Najkrótsza droga do nieba

A chociaż był Synem, nauczył się posłuszeństwa przez to, co wycierpiał. A gdy wszystko wykonał, stał się sprawcą zbawienia wiecznego dla wszystkich(…) Hbr 1, 8-9

Św. Filip Neri mawiał, że posłuszeństwo jest najkrótszą drogą do nieba… Tak też wyglądała relacja Jezusa ze swoim Ojcem… Zatrzymuję się dzisiaj nad tą postawą mojego Zbawiciela… Przypominam sobie całą Jego ziemską wędrówkę… Dziękuję Mu za to, że dał mi idealny wzór posłuszeństwa… Autor Listu do Hebrajczyków daje jeszcze jedno światło na ten temat… Pisze o cierpieniu, które uczy posłuszeństwa… To fakt, że trudne doświadczenia hartują i zarazem testują człowieka… Mimo wszystko człowiek ma dziwną skłonność do buntu… Nawet, jeśli ktoś chce dla nas dobrze…

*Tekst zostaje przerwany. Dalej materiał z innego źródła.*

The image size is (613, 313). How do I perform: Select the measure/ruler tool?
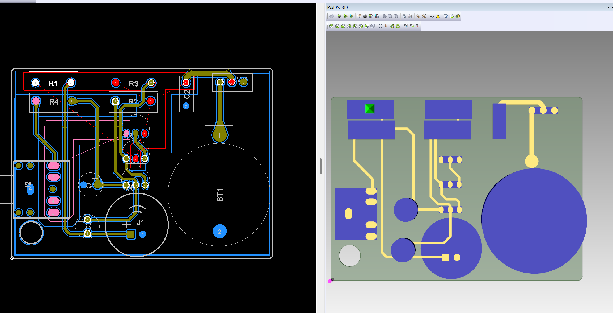click(418, 16)
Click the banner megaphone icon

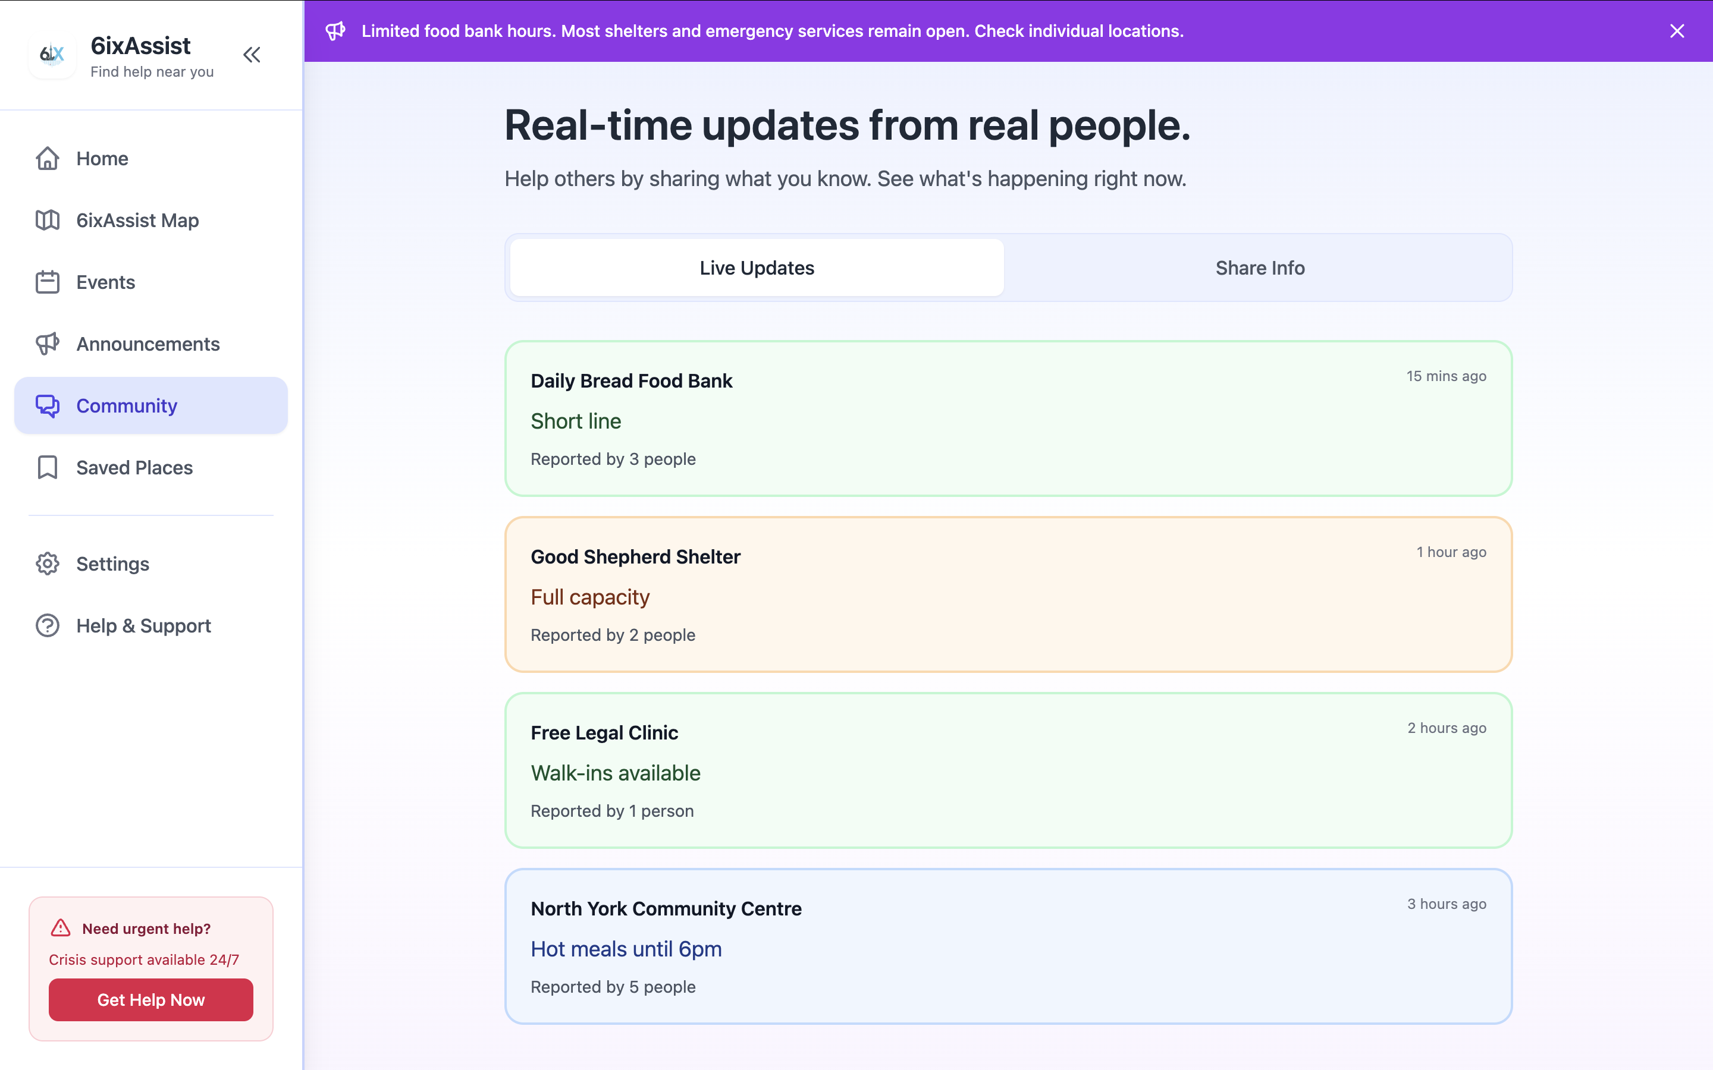(x=336, y=30)
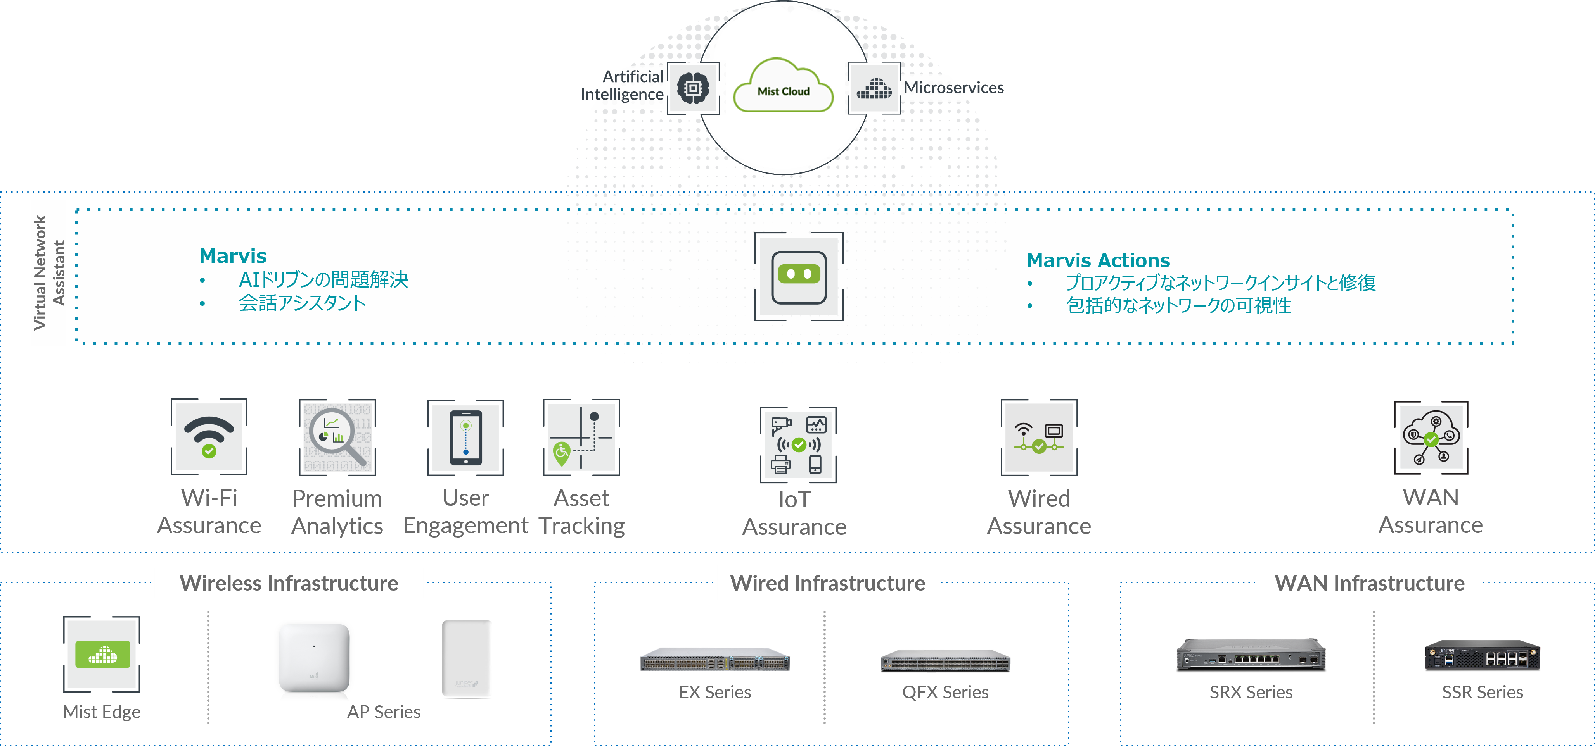Click the IoT Assurance icon
Image resolution: width=1595 pixels, height=746 pixels.
[798, 445]
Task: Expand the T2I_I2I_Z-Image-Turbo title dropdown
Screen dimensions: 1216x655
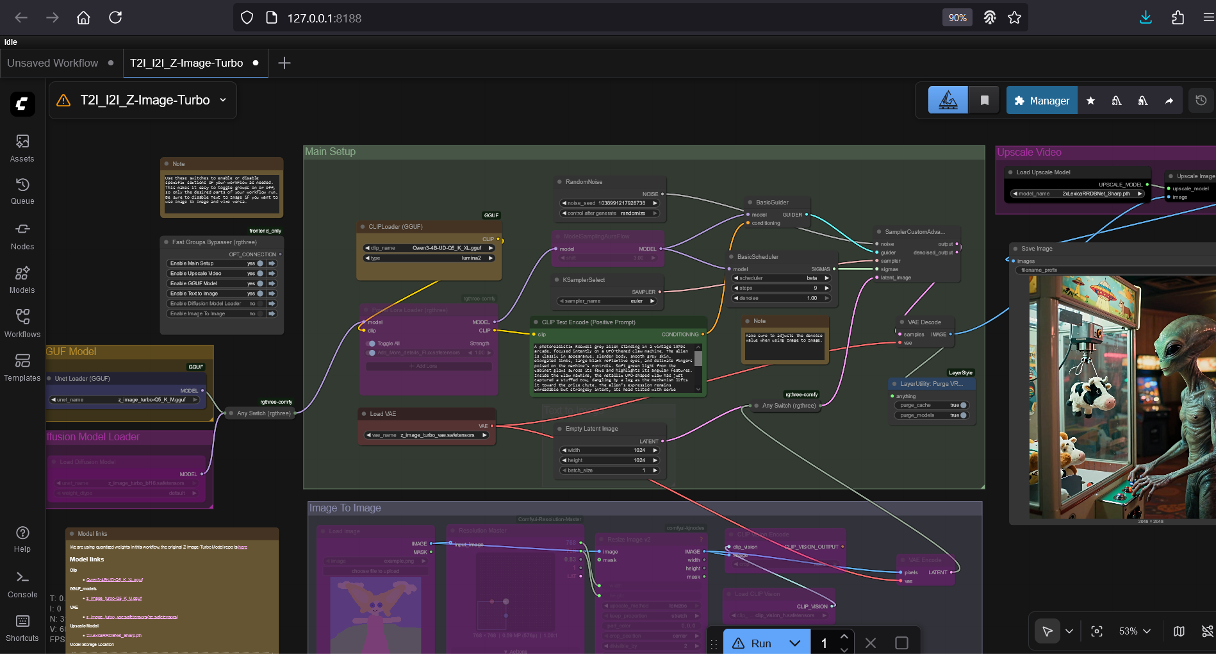Action: coord(222,100)

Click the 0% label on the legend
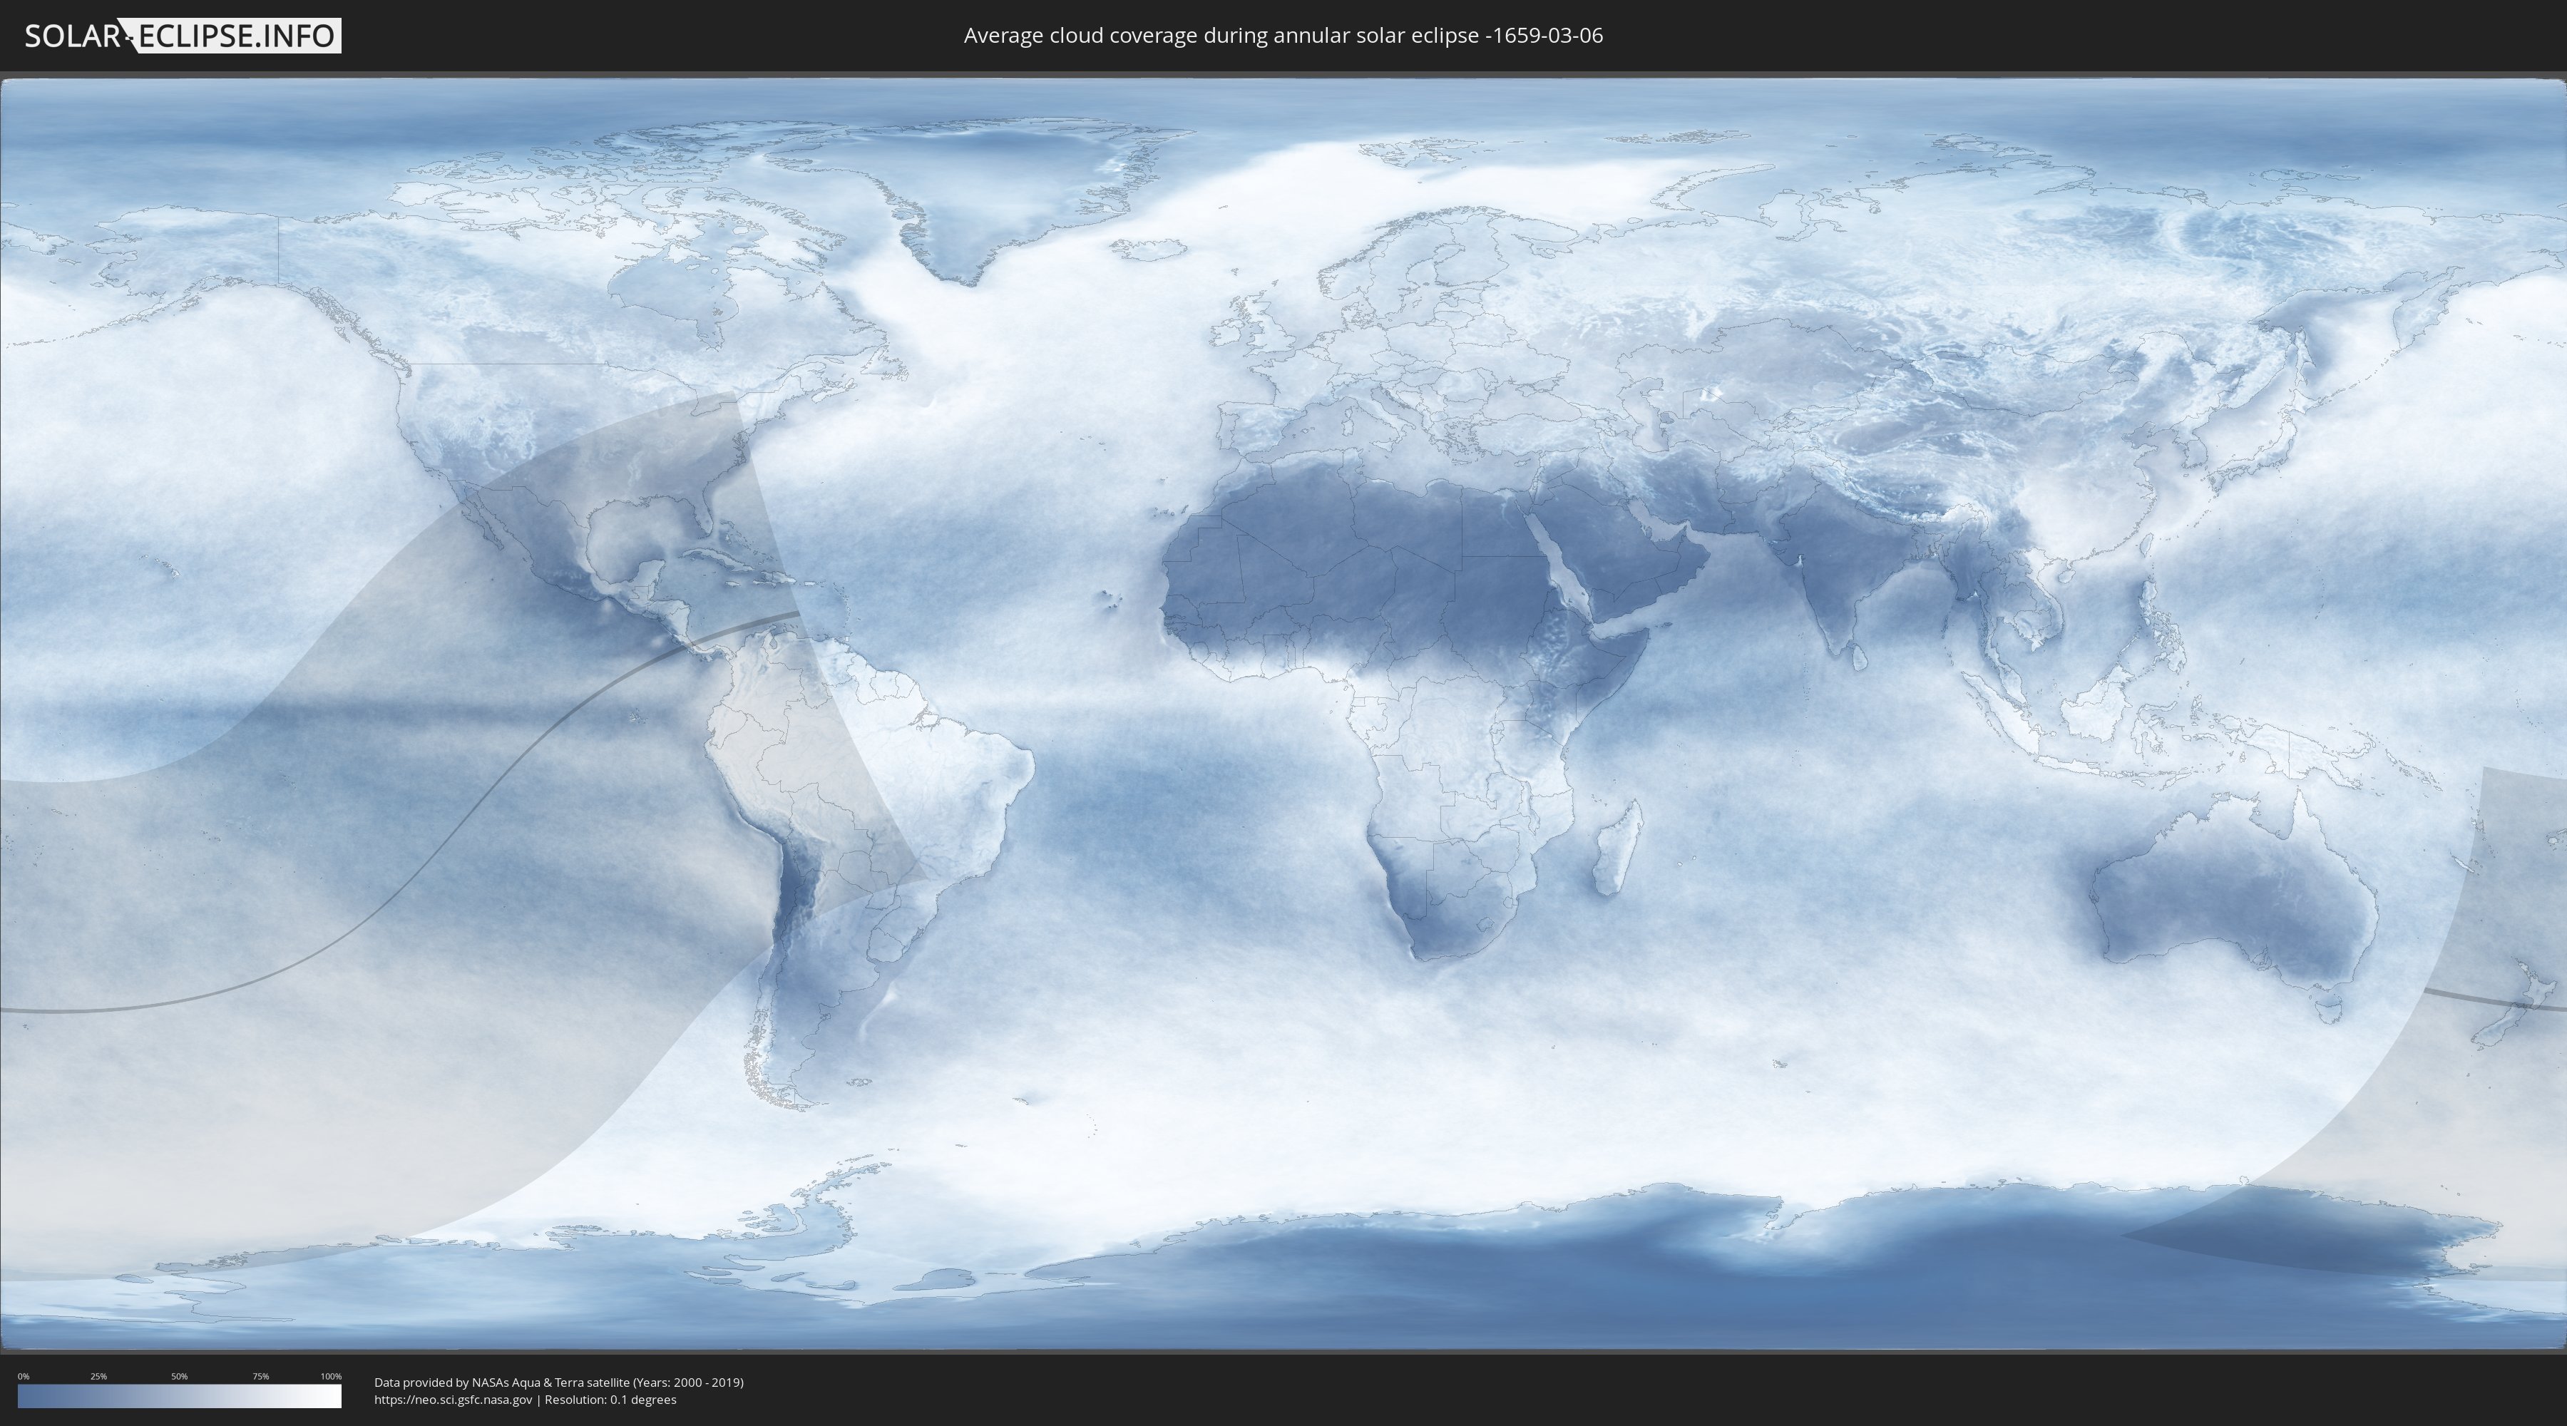[x=23, y=1376]
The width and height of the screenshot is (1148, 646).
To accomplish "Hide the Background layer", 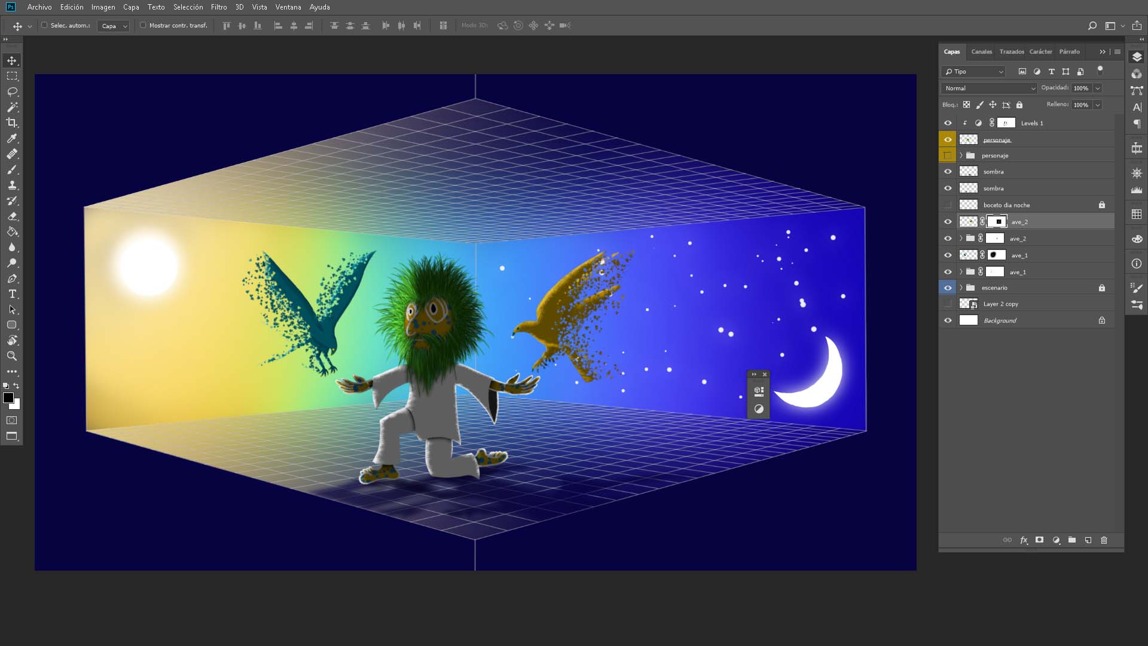I will point(948,321).
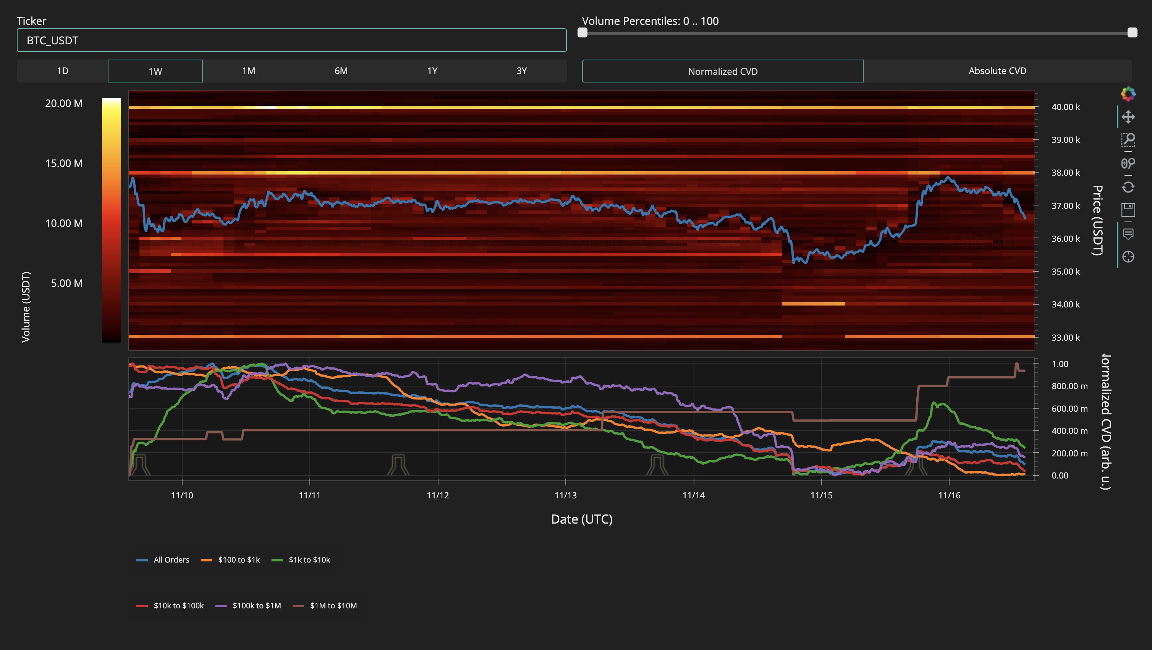Click the Reset plot icon
1152x650 pixels.
1128,187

Syn mądry miłuje karcenie, naśmiewca nie słucha nagany. Prz 13,1

Lubisz, gdy ktoś Cię upomina?… Jak się czujesz, gdy dostaniesz karę?… Albo jesteś mądry i miłujesz karcenie, które ma kształtować Twój charakter i wolę, albo pozostajesz ze swoim lenistwem i giniesz w tym oraz przyszłym świecie… Masz dwie drogi – wybieraj…
Bóg nie oszczędził nawet swojego Syna… Dał Mu tyle doświadczeń, że nikt z nas nie byłby w stanie unieść… Mimo tylu przeciwności był posłuszny do końca…
Jak wygląda Twoje posłuszeństwo względem Boga… rodziców… dziadków… nauczycieli… szefa w pracy… i tych, którzy są nad Tobą…?
Dzisiejszy świat nie uczy posłuszeństwa… Wmawia, że każdy ma prawo własnych wyborów… Każdy ma prawo żyć tak jak chce… Otóż jeśli uwierzyłeś temu światu, to wyprowadzę Cię z błędu słowami z wczorajszego czytania:

Czyż nie wiecie, że ciało wasze jest przybytkiem Ducha Świętego, który w was jest, a którego macie od Boga, i że już nie należycie do samych siebie? Za wielką bowiem cenę zostaliście nabyci. Chwalcie więc Boga w waszym ciele! 1 Kor 6, 19-20

Niestety w dzisiejszym świecie nawet wielu chrześcijan (i to praktykujących) uważa, że należy do siebie… (czyli nie do Chrystusa…) Jeśli Ty też tak uważasz, to uświadom sobie, że blokujesz okup, który Bóg za Ciebie zapłacił na krzyżu… Albo chcesz mieć udział w Jego męce, śmierci i zmartwychwstaniu, albo w swojej ,,mądrości” i ,,wolności”…
Dziękuję Ci Panie za to, że mnie wykupiłeś… Wyrwałeś z niewoli grzechu… Pragnę w całkowitej wolności być Twoim sługą… Ucz mnie wypełniać Twoją wolę… Jeśli trzeba – karć mnie i doświadczaj, bym nie uciekał… Nie chcę buntować się przeciwko Tobie… Nikt mi w życiu nie dał więcej miłości niż Ty… W Twojej ,,niewoli” Panie czuję się prawdziwie WOLNY!